Chemical probes are important tools used to characterize human biology at a molecular level. Because therapeutic targets based on compelling human biology are more likely to yield new medicines, working in physiologically relevant systems is imperative when attempting to identify and validate targets. This presentation highlights two target characterization efforts using chemical probes in physiologically relevant systems. Specifically, the presentation illustrates the use of a chemogenomics compound library to identify a novel mechanism modulating apoE levels in an astrocyte model of Alzheimer's disease and a sulfonyl fluoride chemical probe to validate target engagement in a peripheral blood mononuclear cell model of spinal muscular atrophy.

Chemical–Proteomic Strategies to Investigate Reactive Cysteines
Eranthie Weerapana, PhD, Boston College

Cysteine residues play diverse functional roles in proteins, including catalysis, metal-binding, structural stabilization and redox regulation. These functional cysteines are highly reactive and can be targeted by irreversible inhibitors. We aim to identify new functional cysteines within the human proteome and develop chemical probes to covalently modify these residues. To achieve this, we have developed a chemical-proteomic platform to identify cysteines that are highly sensitive to S-nitrosation, which is a posttranslational modification known to regulate protein activity and localization. We identified several previously unannotated cysteines and demonstrate that they allosterically regulate protein activity through S-nitrosation. In order to develop chemical probes to modify these and other functional cysteines in the proteome, a library of cysteine-reactive small-molecules was generated. Our initial library is based on a trifunctionalized 1,3,5-triazine scaffold, from which a potent and selective cysteine-reactive inhibitor for protein disulfide isomerase was identified. Our studies illustrate the potential of irreversible cysteine-targeted inhibitors as pharmacological agents for a large subsection of the proteome.
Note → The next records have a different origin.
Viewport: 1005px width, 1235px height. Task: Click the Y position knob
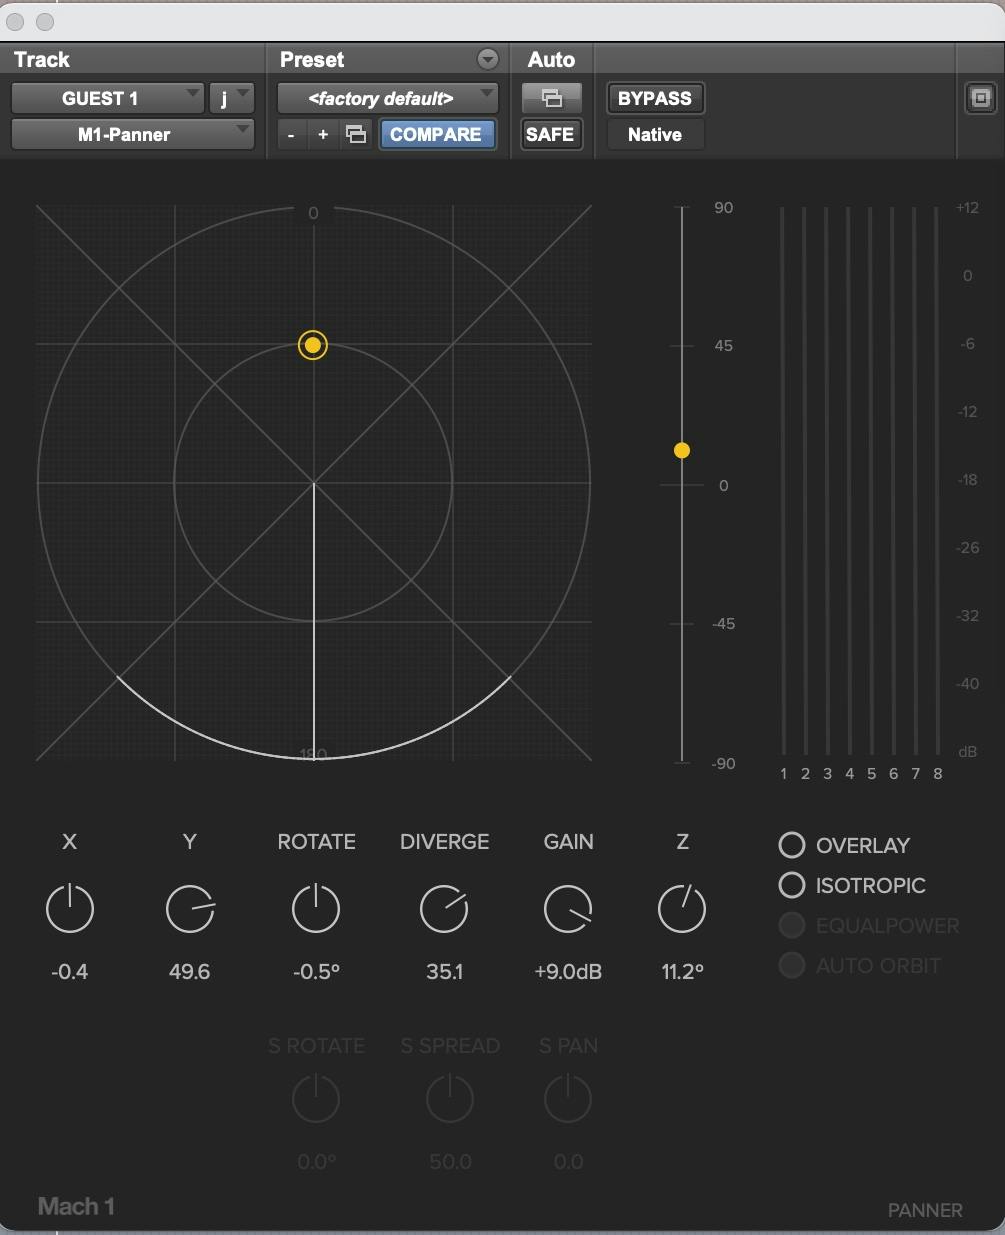(x=190, y=909)
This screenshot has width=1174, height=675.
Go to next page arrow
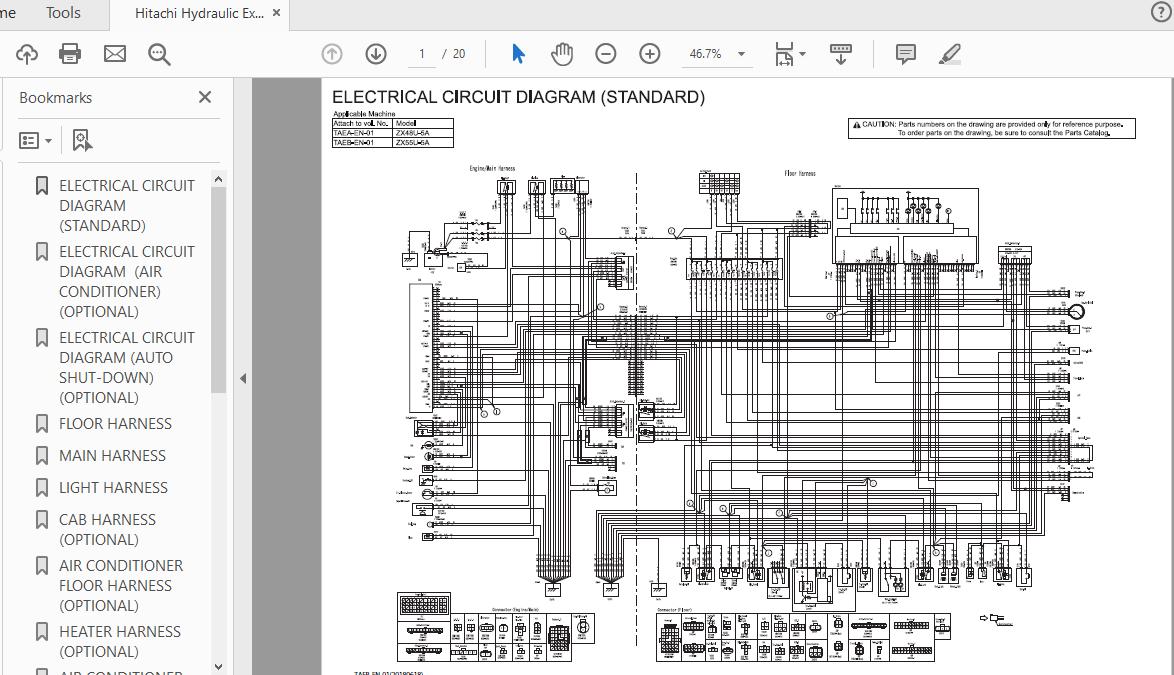376,54
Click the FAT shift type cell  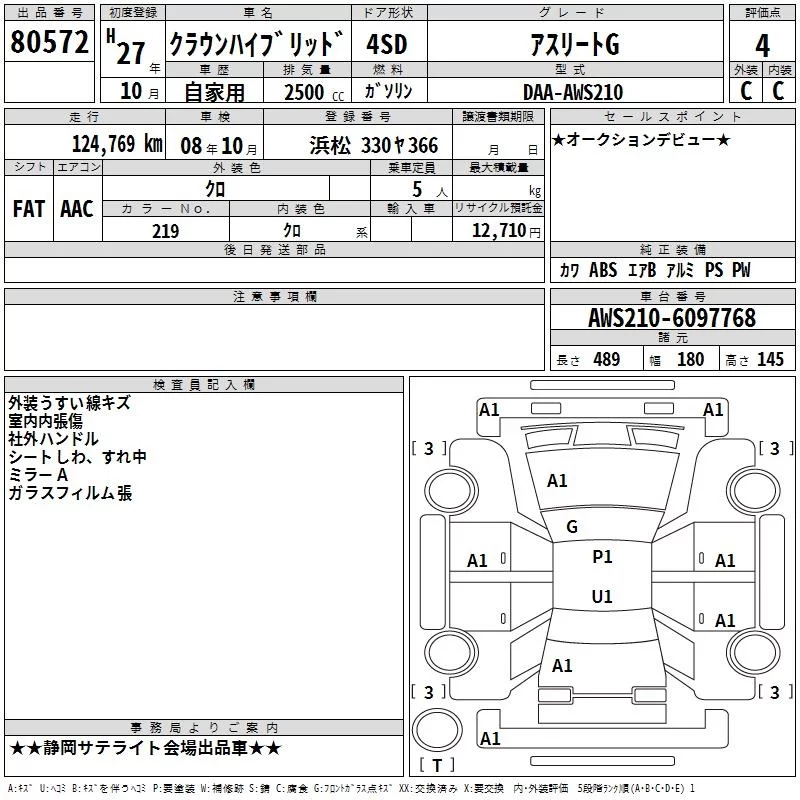29,208
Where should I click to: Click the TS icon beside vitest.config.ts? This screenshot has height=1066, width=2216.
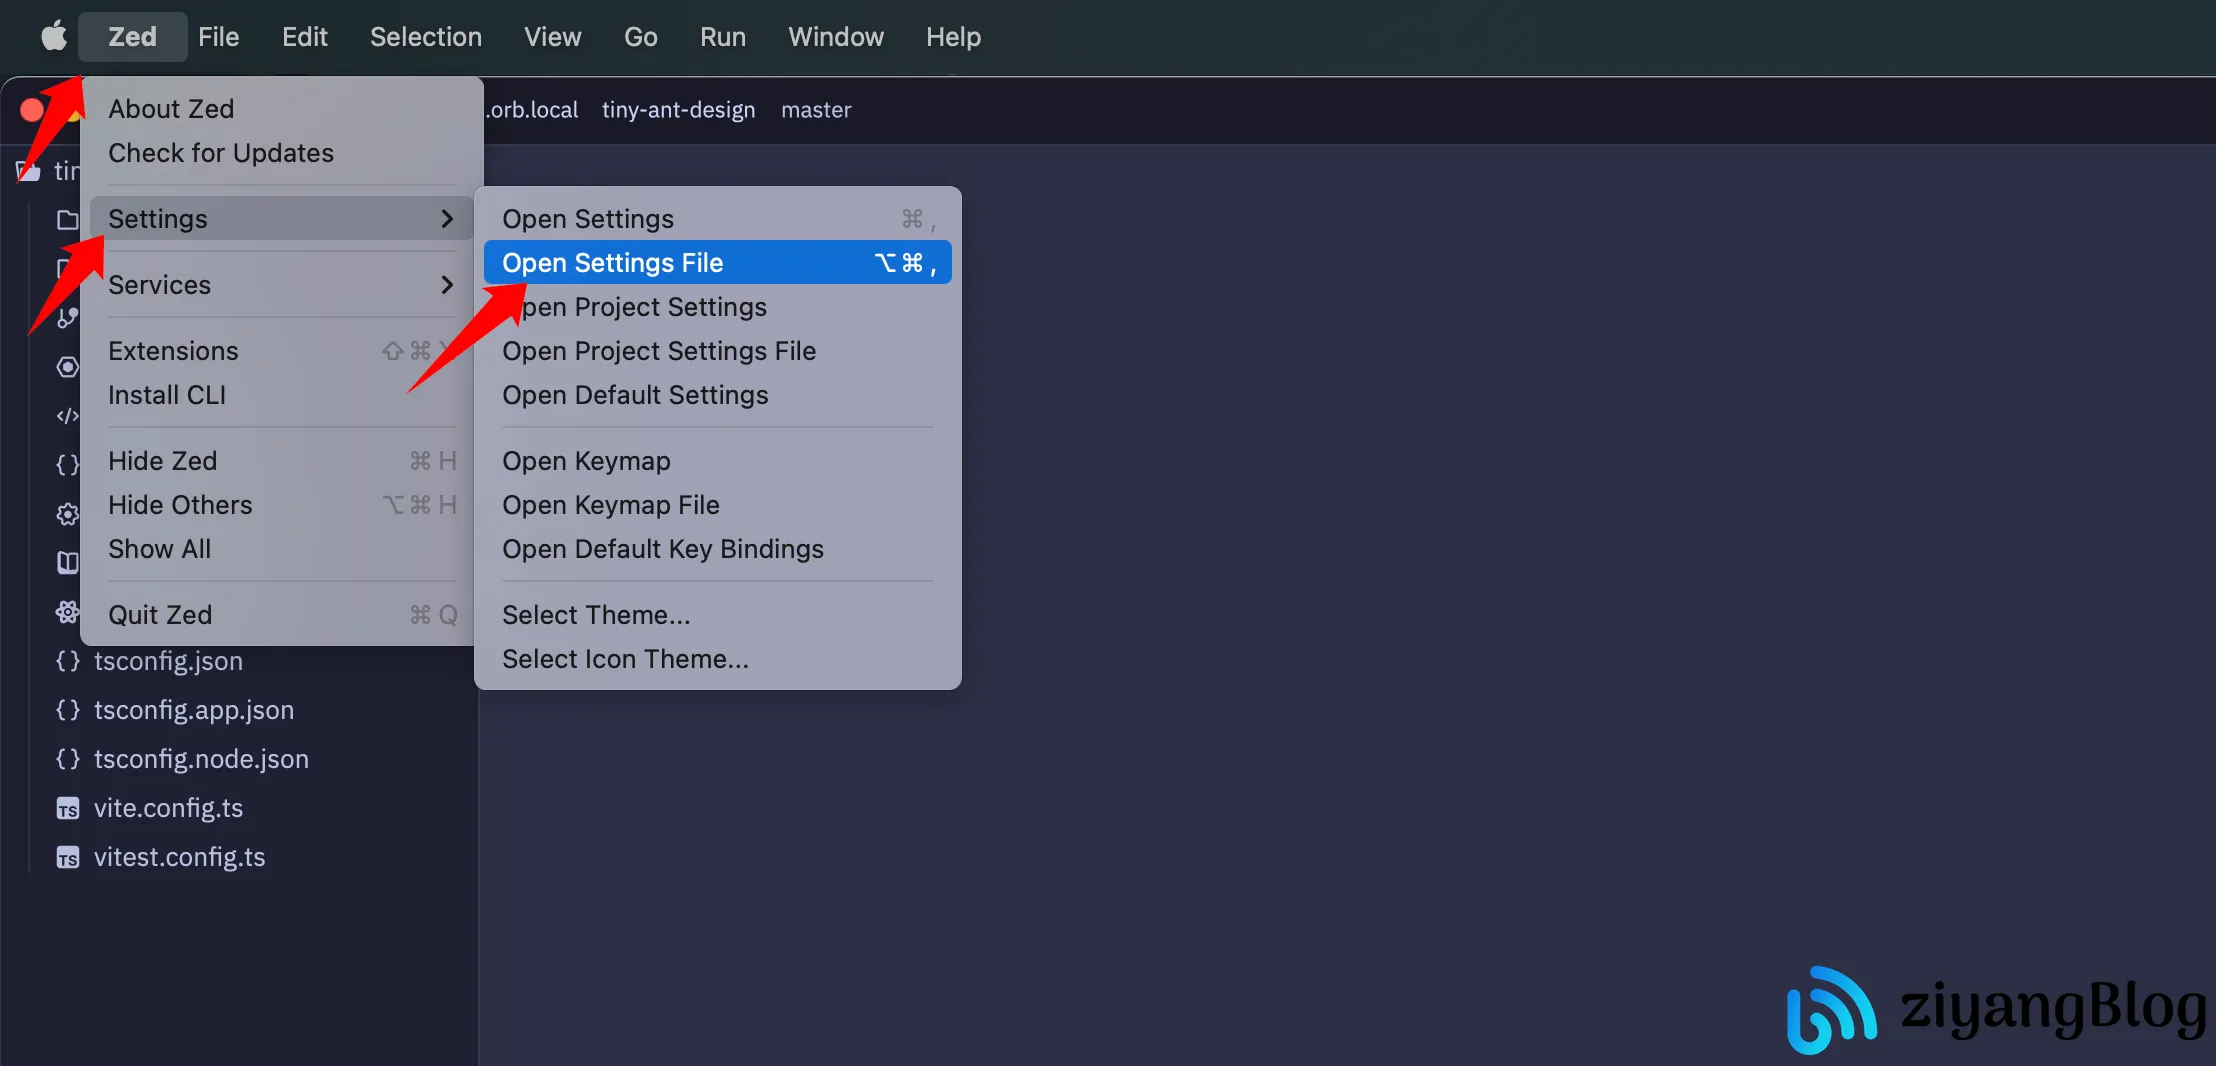67,858
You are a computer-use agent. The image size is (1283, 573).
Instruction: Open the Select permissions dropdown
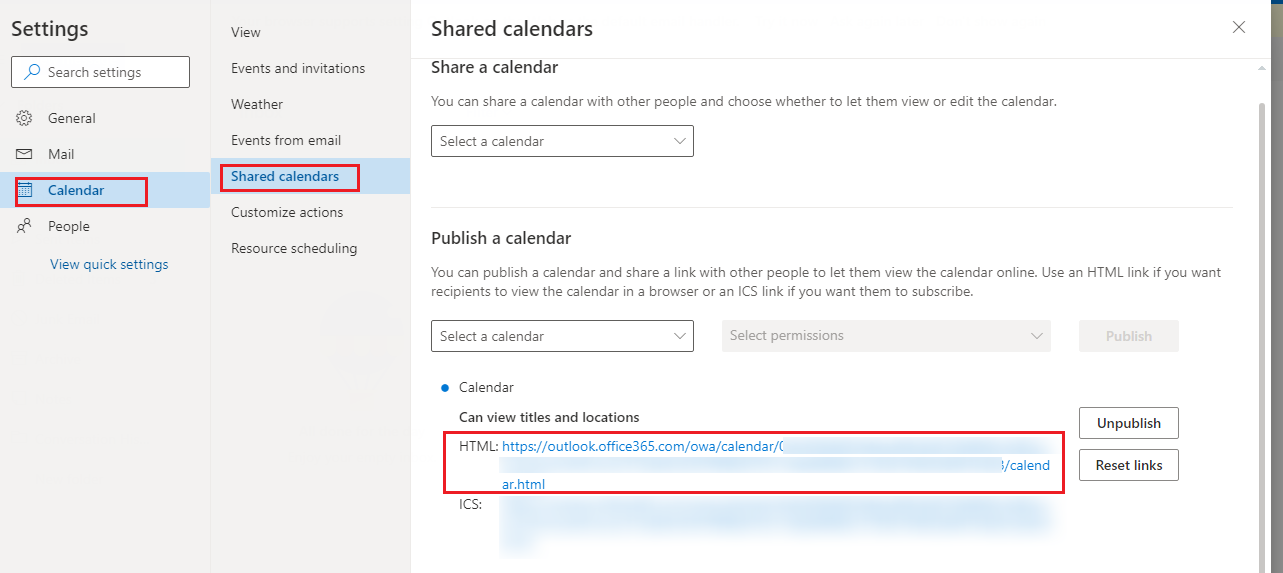tap(886, 336)
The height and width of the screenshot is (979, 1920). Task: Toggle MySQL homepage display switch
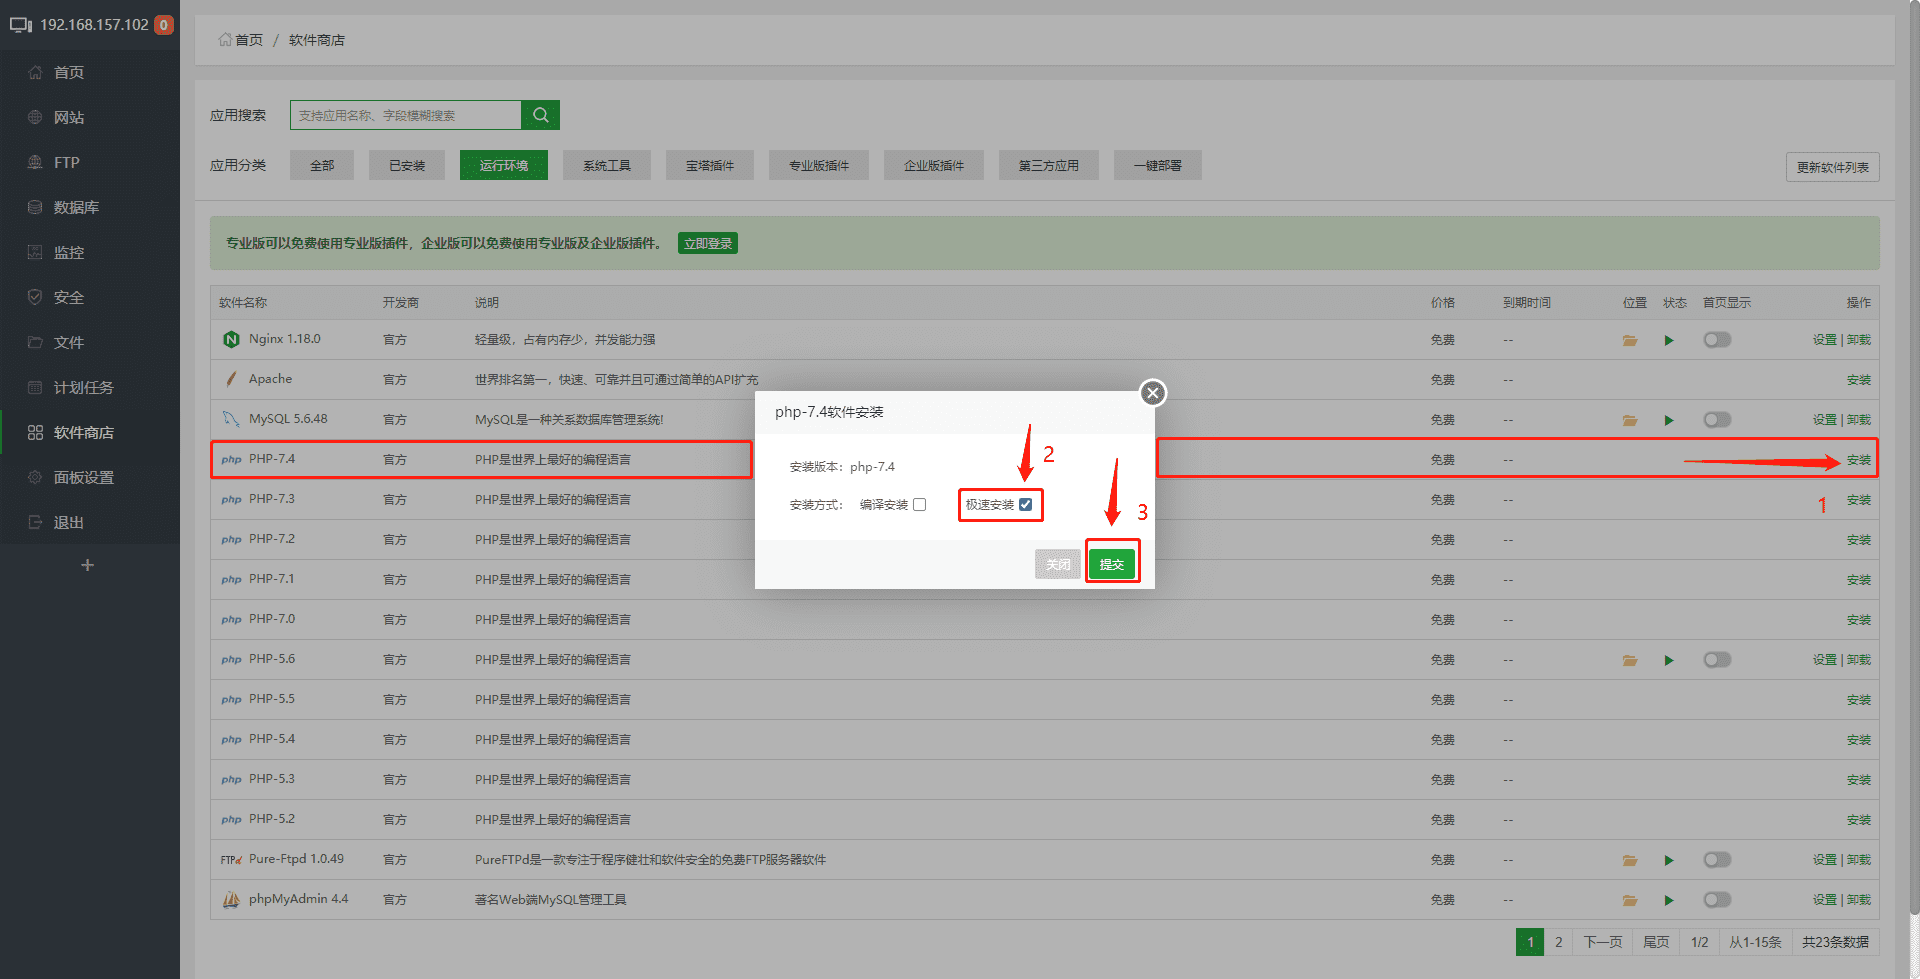coord(1717,420)
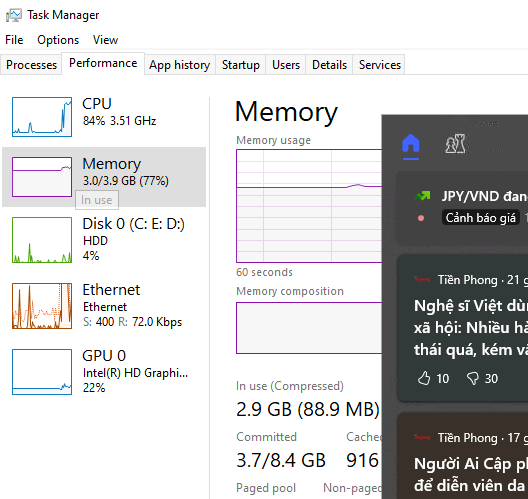Select the GPU 0 graph thumbnail
Image resolution: width=528 pixels, height=499 pixels.
42,372
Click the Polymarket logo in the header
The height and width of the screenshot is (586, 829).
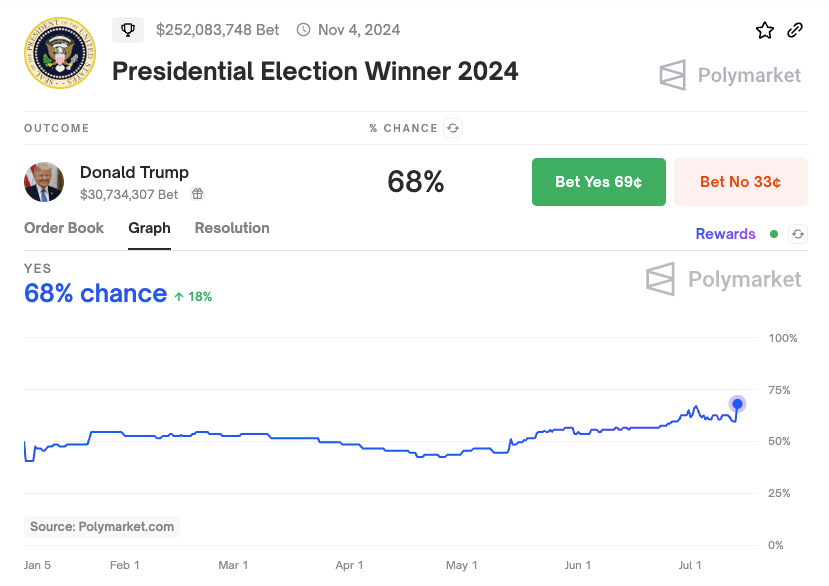(730, 75)
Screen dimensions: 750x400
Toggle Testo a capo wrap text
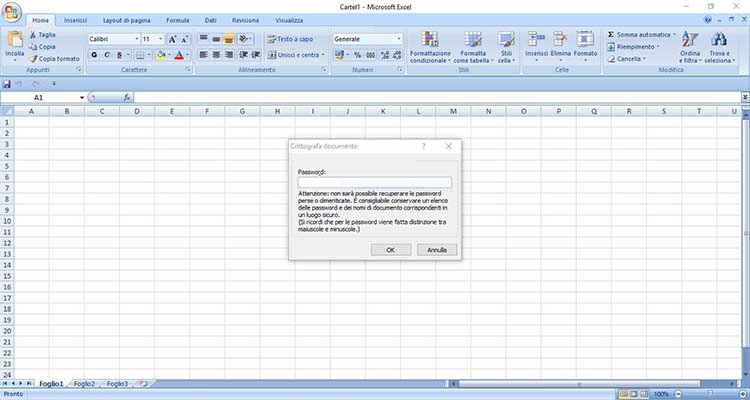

PROTACS: Inducing Protein Degradation as a Therapeutic Strategy
Craig M. Crews, PhD, Yale University

The current 'inhibitor/binder-based' paradigm of pharmaceutical control has inherent limitations: 1) the need to achieve/maintain high systemic exposure to insure sufficient in vivo protein inhibition, 2) potential off-target side effects due to high in vivo concentrations, and 3) the need to bind to an active site, thus limiting the potential 'drug target space' to a fraction of the proteome. Alternatively, induced protein degradation lacks these limitations. Based on an 'Event-driven' paradigm, this approach offers a novel, catalytic mechanism to irreversibly inhibit protein function, namely, the intracellular destruction of target proteins. This is achieved via recruitment of target proteins to the cellular quality control machinery, i.e., the Ubiquitin/Proteasome System (UPS) using PROTACs (Proteolysis Targeting Chimeras) that can achieve 'degradation concentrations' (DC50 values) in the picomolar range. This knockdown technology has been shown to effectively decrease intracellular levels of a variety of target protein classes, including kinases, transcription factors and epigenetic readers.